You Don't Have ADHD
and neither does your child
Good morning everyone, and happy sixth day of No Sugar November.
Yesterday, Sarah Beth from Georgia—the most Southern Buttercup I know—texted me with a question that many of you have probably wondered yourself:
I grew up working in my family’s coffee shop in Washington, which I’ve written about here. One of the things I reflect on in that piece is the quiet genocide I helped perpetuate—cranking out caramel macchiatos and white mochas for the same customers every day.
I realized then that when most people think they’re “just drinking coffee,” they’re actually consuming around 40 grams of refined sugar per cup, roughly 32 pounds of sugar a year. From coffee alone.

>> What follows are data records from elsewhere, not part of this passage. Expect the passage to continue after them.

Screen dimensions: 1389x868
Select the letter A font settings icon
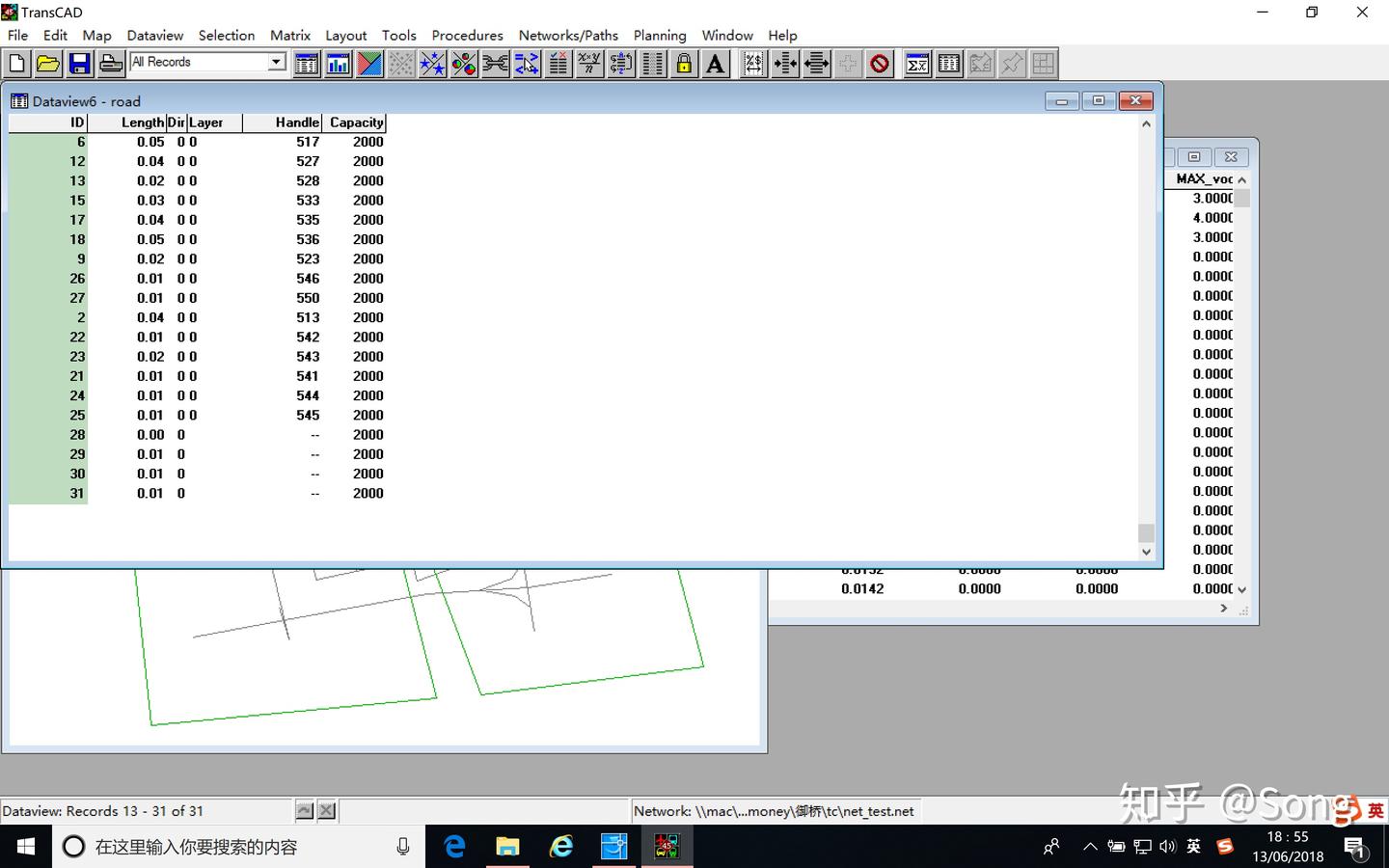coord(716,64)
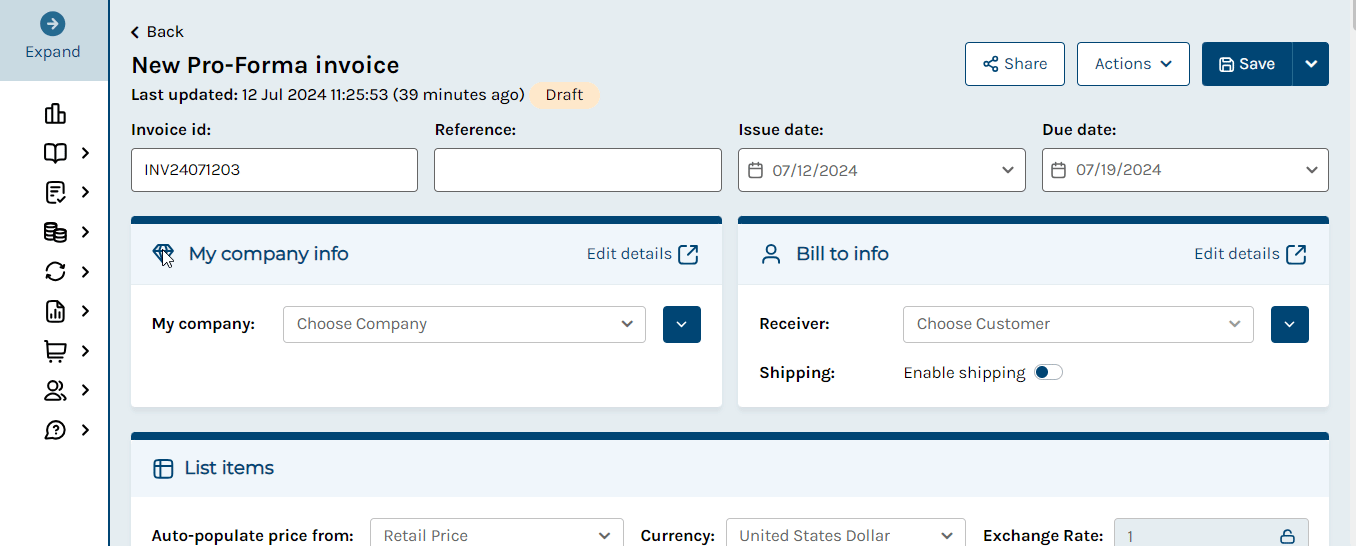1356x546 pixels.
Task: Open the Choose Customer dropdown
Action: (1078, 324)
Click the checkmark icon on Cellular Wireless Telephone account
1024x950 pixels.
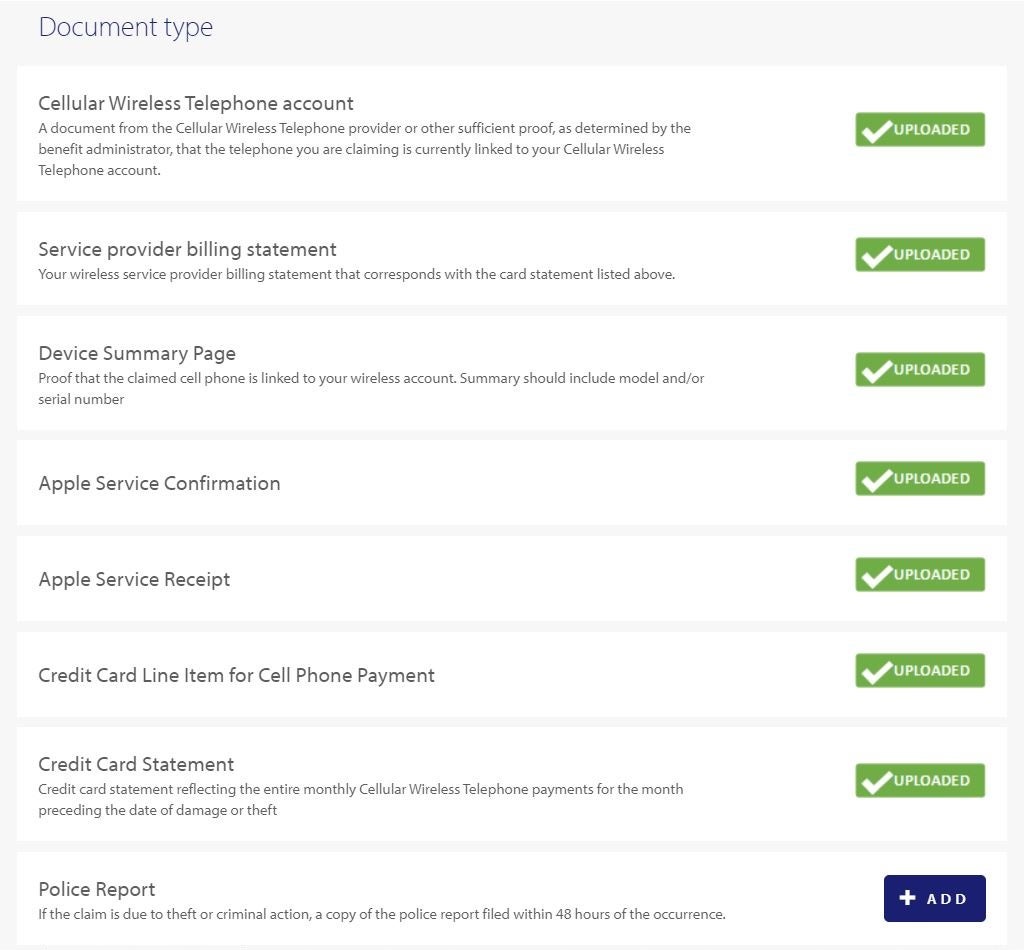875,129
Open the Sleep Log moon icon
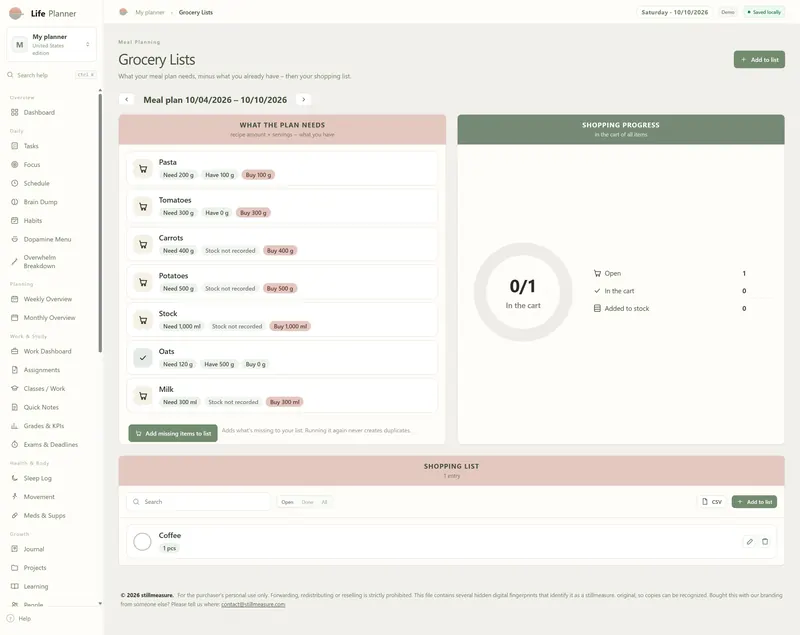The height and width of the screenshot is (635, 800). click(14, 478)
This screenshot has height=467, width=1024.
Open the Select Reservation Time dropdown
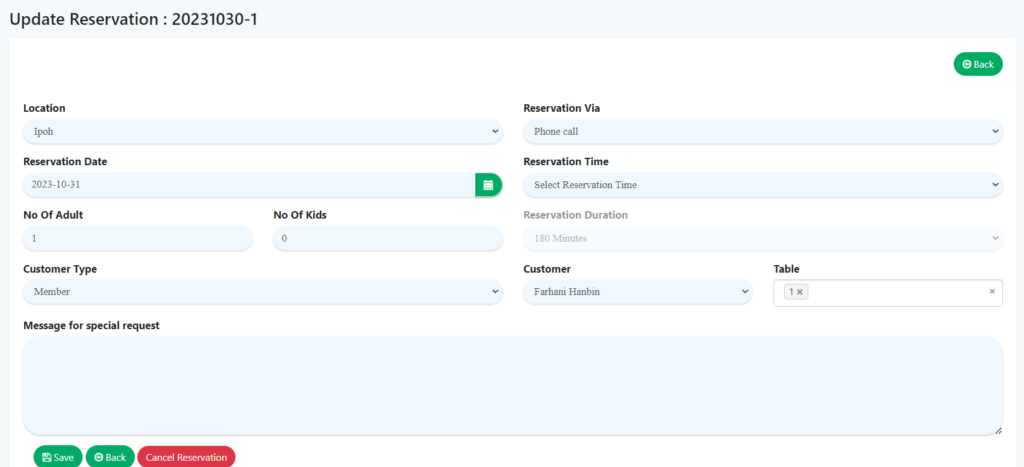click(x=762, y=185)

So I know, like sweet Sarah Beth, you might think, “Oh, it’s just my morning cup of joe! Surely that doesn’t count.” But I’m here to tell you: coffee is one of the sneakiest and most powerful ways sugar infiltrates our lives, reshaping our appetites, behavior, health, and, yes, the very course of human history.
Sarah Beth: know that you are loved and supported by all Buttercups. Even us Yankees up north. Bless your heart.
Abbie from Scottsdale (formerly of Denver) also texted me yesterday—concerned, curious, or perhaps just bored—to ask about my recent tirades on Substack Notes regarding ADHD:
To explain a bit more: a lot of people online are now pathologizing normal behavior—things like being forgetful, selfish, or unmotivated. They’ll tell you, “No, the assignment you were supposed to turn in last Monday but didn’t? That’s not because you’re lazy or undisciplined—it’s because you have ADHD.”
I’ve talked before about how arbitrary and subjective most mental health diagnoses are. ADHD is perhaps the most glaring example. And children are harmed by this paradigm.
It’s often “diagnosed” through a short questionnaire or by asking parents and teachers to describe a child’s behavior—usually to a nurse practitioner or school counselor predisposed to see normal behavior as a condition.
If I’d been part of the standard public school and medical system as a kid, I probably would’ve been raised on Adderall rather than butter. I was ultra-talkative (shocking, right?) and constantly moving, always wanting to play cowboys and Indians rather than read about them. And my brother Deter? He was about five times more wiggly than I was. Come to think of it, maybe my parents should’ve drugged him a bit.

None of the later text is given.